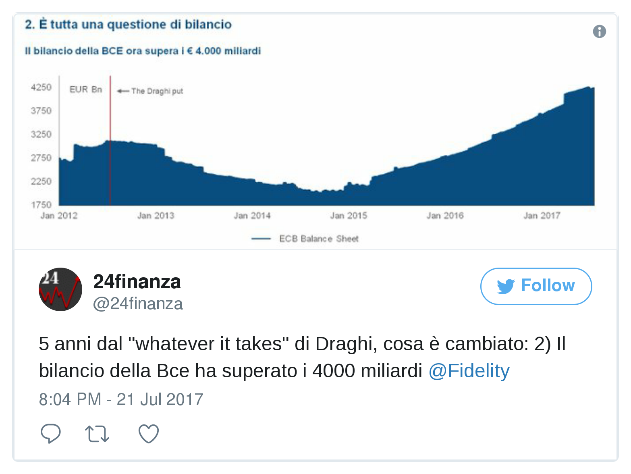Click the Twitter bird in Follow button
The height and width of the screenshot is (474, 631).
[x=506, y=286]
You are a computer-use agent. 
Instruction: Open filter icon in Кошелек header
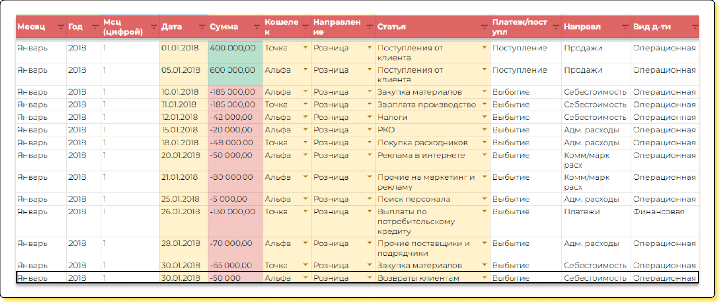click(306, 27)
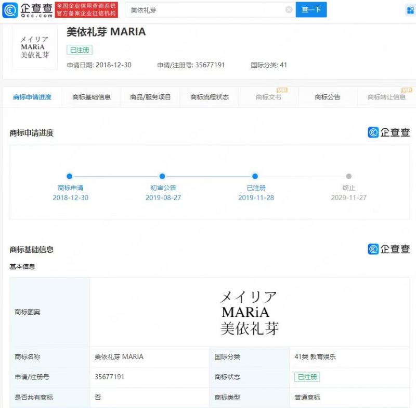Click the blue app icon at top right

(x=409, y=10)
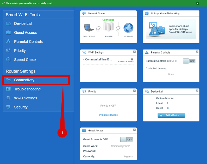Toggle Parental Controls switch on
This screenshot has height=164, width=207.
coord(189,61)
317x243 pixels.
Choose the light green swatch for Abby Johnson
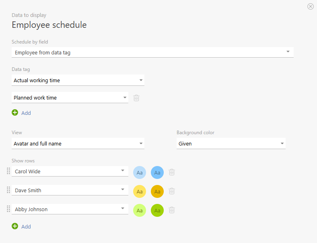point(140,210)
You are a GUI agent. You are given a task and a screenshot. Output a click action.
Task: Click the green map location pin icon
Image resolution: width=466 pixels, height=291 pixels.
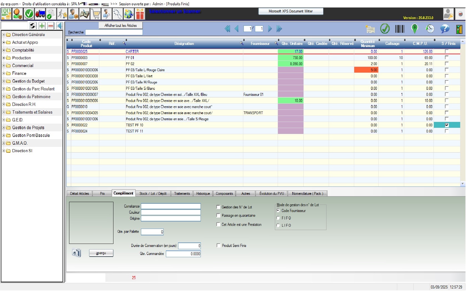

○ ○ ○

Problem statement: Reproduce every line of the records above word for word, leaving out the pictures.

Worked solution:
Click the Twitter bird in Follow button
The height and width of the screenshot is (474, 631).
[x=506, y=286]
You are a computer-use agent. 
Instruction: Open filter icon in Кошелек header
click(306, 27)
Click the blue app icon at top right

(x=409, y=10)
Toggle Parental Controls switch on
This screenshot has height=164, width=207.
coord(189,61)
317x243 pixels.
Choose the light green swatch for Abby Johnson
point(140,210)
You are a GUI agent. You are given a task and a screenshot. Output a click action.
Task: Click the green map location pin icon
Image resolution: width=466 pixels, height=291 pixels.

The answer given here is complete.